## Excerto fornecido:
Jerónimo Sousa, Setembro 2017, acção de campanha eleitoral

“[Um bloco central] não seria saudável para a democracia.”

Manuel Alegre, Janeiro 2018

Uma habilidade linguística que provavelmente quem a proferiu nunca imaginou ter criado um verdadeiro jargão político com uma boa aceitação nos parceiros europeus (até já colocamos um Centeno "Ronaldo" como Presidente do Eurogrupo). Explicar o conceito "geringonça" ao Sr. Maalouf foi relativamente fácil; basta circular em Kabul para vermos algo semelhante na azáfama do dia-a-dia. Geringonças e soluções criativas é coisa que abunda por estas bandas. Uma questão de sobrevivência diria mesmo, tal como sucede em terras lusas.

[Registos extraídos]
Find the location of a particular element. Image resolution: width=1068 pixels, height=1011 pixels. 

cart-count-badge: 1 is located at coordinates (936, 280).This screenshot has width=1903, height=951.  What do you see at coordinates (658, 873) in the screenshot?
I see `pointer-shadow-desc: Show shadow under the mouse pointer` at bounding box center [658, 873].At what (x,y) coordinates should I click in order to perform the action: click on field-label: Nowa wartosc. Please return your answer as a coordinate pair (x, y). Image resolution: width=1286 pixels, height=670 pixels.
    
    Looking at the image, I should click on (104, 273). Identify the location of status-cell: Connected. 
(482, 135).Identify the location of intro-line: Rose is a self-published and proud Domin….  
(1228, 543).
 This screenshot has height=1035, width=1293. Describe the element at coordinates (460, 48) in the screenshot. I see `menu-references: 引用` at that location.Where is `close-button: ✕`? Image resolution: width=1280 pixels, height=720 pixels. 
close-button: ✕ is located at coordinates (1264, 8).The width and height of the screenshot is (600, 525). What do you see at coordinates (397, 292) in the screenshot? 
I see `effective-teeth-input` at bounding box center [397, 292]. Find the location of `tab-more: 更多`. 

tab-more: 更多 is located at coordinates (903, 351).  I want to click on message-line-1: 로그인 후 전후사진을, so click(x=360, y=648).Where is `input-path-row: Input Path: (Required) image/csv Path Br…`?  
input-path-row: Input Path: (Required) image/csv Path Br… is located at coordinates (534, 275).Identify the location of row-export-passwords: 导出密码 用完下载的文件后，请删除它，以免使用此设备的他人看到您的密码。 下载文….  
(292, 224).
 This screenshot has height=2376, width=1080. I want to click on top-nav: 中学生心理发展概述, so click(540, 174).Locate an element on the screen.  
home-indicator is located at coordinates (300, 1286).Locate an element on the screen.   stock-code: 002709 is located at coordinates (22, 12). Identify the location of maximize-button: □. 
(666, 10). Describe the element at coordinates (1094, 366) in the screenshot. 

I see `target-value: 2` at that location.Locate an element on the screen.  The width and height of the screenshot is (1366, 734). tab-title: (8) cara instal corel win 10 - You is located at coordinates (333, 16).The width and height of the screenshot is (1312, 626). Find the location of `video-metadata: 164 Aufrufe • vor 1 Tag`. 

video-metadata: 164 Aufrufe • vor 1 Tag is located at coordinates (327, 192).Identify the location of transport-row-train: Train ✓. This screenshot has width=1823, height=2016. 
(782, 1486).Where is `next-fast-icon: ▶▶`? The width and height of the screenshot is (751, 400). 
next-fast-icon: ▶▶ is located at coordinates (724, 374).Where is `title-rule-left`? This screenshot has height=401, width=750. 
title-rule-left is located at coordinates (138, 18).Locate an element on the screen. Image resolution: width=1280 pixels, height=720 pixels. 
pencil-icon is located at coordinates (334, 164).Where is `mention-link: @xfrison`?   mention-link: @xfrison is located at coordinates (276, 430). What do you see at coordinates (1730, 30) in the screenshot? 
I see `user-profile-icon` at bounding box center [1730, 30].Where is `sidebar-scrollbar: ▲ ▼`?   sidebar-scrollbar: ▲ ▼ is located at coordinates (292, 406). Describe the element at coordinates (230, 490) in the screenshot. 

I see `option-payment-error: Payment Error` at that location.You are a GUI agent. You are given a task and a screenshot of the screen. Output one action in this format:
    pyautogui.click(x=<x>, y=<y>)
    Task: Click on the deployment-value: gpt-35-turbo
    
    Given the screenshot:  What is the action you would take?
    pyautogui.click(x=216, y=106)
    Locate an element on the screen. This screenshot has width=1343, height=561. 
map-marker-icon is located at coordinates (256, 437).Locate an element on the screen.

## Questões de estudo:
- a) As afirmações seguintes estão de acordo com o excerto sobre a geringonça? Responda sim ou não a cada uma e cite as palavras do texto que o decidem.
(i) Explicar o conceito "geringonça" ao Sr. Maalouf foi difícil.
(ii) Geringonças e soluções criativas abundam "por estas bandas".
(iii) Centeno foi colocado como Presidente do Eurogrupo.
- b) Como prosseguiria o excerto sobre a geringonça? Prolongue-o a partir da última frase apresentada.

## Respostas do exercício:
- a)
(i) Não: «Explicar o conceito "geringonça" ao Sr. Maalouf foi relativamente fácil»
(ii) Sim: «Geringonças e soluções criativas é coisa que abunda por estas bandas.»
(iii) Sim: «até já colocamos um Centeno "Ronaldo" como Presidente do Eurogrupo»

- b)
Para evitar a continuação dos anos da troika, engolem-se uns sapos, iludem-se as massas e no final vivem em saudável comunhão como irmãos num “estado de graça”, ainda que tenha perdido metade da  piada. Expliquei-lhe em tom irónico que apesar do partido mais votado ter sido o social-democrata, manter a mesma solução até ai, era como sentar um cardeal a ver as 50 Sombras de Grey. A situação não iria evoluir. Não lhe falei que temos um Presidente da República com paixão por selfies e capacidade omnipresente de estar em vários lugares ao mesmo tempo, Seria uma tarefa teologicamente difícil e um exercício entediante para o Sr. Maalouf.


“Gozem bem as férias que em Setembro vem aí o diabo"

Pedro Passos Coelho, Julho 2016”,  reunião da bancada parlamentar do PSD

“Da mesma forma que o Bloco de Esquerda e o PCP têm vendido a alma ao diabo, exclusivamente com o objectivo de pôr a direita na rua, eu acho que ao PSD lhe fica muito bem se vender a alma ao diabo para pôr a esquerda na rua”

Manuela Ferreira Leite, Janeiro 2018, entrevista à TSF

O Sr. Maalouf é um bom ouvinte, das poucas palavras que sabe em inglês, há duas que atravessam o Atlãntico e por lá permanecem: “ok” e “mee too”. Um aparte: não deixa de ser curioso que por terras do sr.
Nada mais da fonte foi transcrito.